Chris, I won't leave you. Please let me go out. I won't leave you. I promise you'll be good to go in the morning.
I kept the professor waiting for twenty minutes. Chris looked down from the balcony as he gave me roses. Chris looked down as the Professor opened my door for him. Chris waved thinking I didn't notice. Chris tied my organs in knots through out the night. I feared he wanted me out. I feared he'd pack up all of my belongings and have them sitting at the front desk with a note saying " Good Luck!" The Professor asked everything possible about my past to the now. I let out. The professor told me his story. Married to a woman for eleven years. His wife an opera singer who lit up the Town where ever she went with her personality. Sounded like me with out the opera part. Full of drama though. My life that is. Till I got to Tuckahoe. They lived Scarsdale in a big house surrounded by trees. There daily escape from city. She passed away having heart problems. He dreaded the city with her not being around. Took a year off to deal with his emotions and found comfort through a friend. Who happened to be a man. A comfort he then resorted his sexuality to. I told him about the many men I went through which pushed me to live a seclusion. I lost trust and lost the spark in meeting someone. Always thinking negative if someone tried to get my attention. And then I became this odd figure in people's home. A butler. More like a wife. To single men who needed or wanted things a wife or a mother would offer. With out the intimacy. I've lived in seclusion. I miss my life. I miss.. The Professor then asked "Will you pose for me on Tuesday? I know it's short notice. I got to have you pose. You're remarkable." I couldn't deny the offer. How do you turn down a man who calls you remarkable. The night was coming to an end. And ended with a kiss on the cheek. "No pinching?" I pinched one. He opened my door and wished a good night. Chris looked down. I waved up to him. And then blew a kiss goodbye to the Professor. Front desk left me a note.
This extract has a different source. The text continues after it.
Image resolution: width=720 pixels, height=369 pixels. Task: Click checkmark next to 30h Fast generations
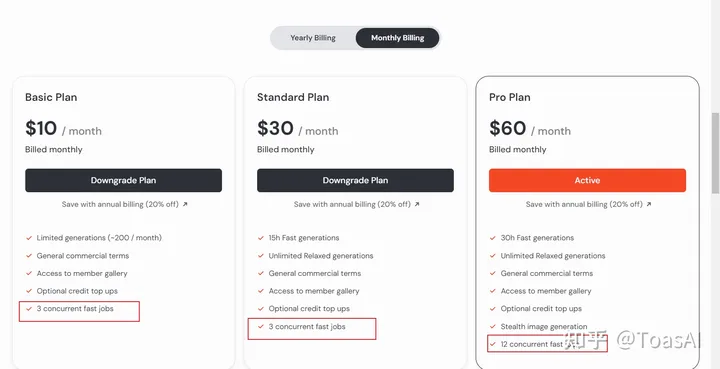point(493,238)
A surprise is waiting for you in the apartment. I knew it. I'm getting kicked out.
The Door opened with out me putting in the key.
The Door opened and candles lit the room.
The Door opened and apartment filled with flowers.
The Door opened and Chris dressed down to a silk robe and boxers.
"I'm all clean" He smiled
No place to turn. An act of desperation. I smiled. Chris opened the champagne. Let the drinking begin. Chris gave me the bottle. And I brought on the goods. I tend to forget how low I stoop down in order to have the comforts of having a roof over my head.
I serve you hand and foot.
I stress every minute of the day making sure your happy.
I can't talk to you about who I am since I'm your servant.
I'm not your lover. I'm your servant. And I work my butt off to live here.
Don't touch me. I'll have you the laughing stock of the town.